Question

What is the partial-fraction decomposition of `(x^2+2x+7)/(x(x-1)^2)`?

Answer 1

`(x^2+2x+7)/(x(x-1)^2) = 7/x-6/(x-1)+10/(x-1)^2`

Explanation:

The factors on the denominator are obvious. They are all linear, but one of them is a double factor.
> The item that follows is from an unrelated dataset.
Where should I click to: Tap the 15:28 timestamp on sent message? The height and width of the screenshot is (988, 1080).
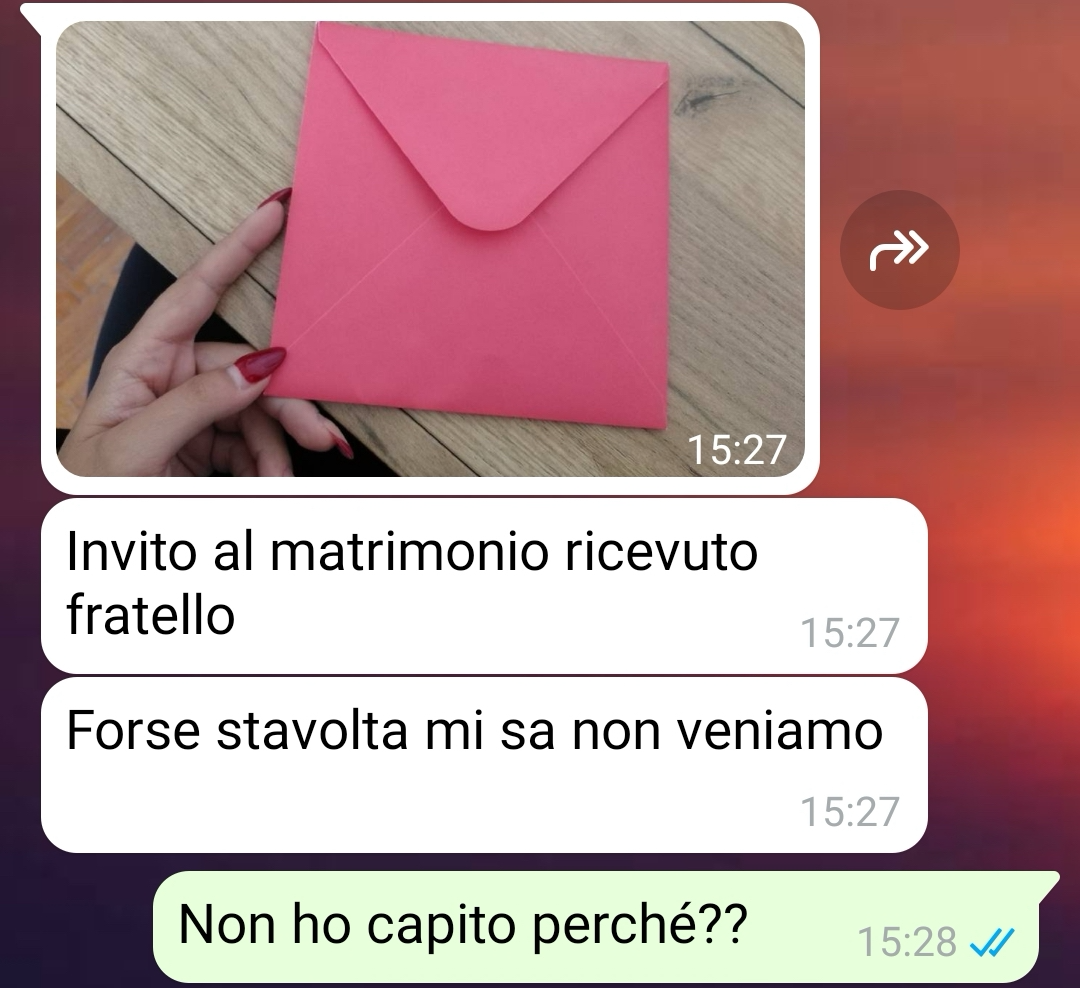click(907, 942)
So we want `A, B, and C` so that:

`(x^2+2x+7)/(x(x-1)^2) = A/x+B/(x-1)+C/(x-1)^2`

Combining the rations on the right, we get a numerator pf:
`A(x^2-2x+1) +B(x^2-x) +Cx = Ax^2-2Ax+A+Bx^2-Bx+Cx`

`= (A+B)x^2 +(-2A-B+C)x+A`.

Setting the coefficients equal to those of the original numerator, `x^2+2x+7`, we get:

`A+B=1`
`-2A-B+C = 2`
`A=7`

It is immediate that `A=7` and from that and the first equation (the coefficients of `x^2`), we get `B=-6`. Substituting in the middle equation and solving for `C`, we get `C=10`.

`(x^2+2x+7)/(x(x-1)^2) = 7/x-6/(x-1)+10/(x-1)^2`

It is a good idea to check the answer by getting the common denominator. (I did that on paper, but I'm not going to type it up.)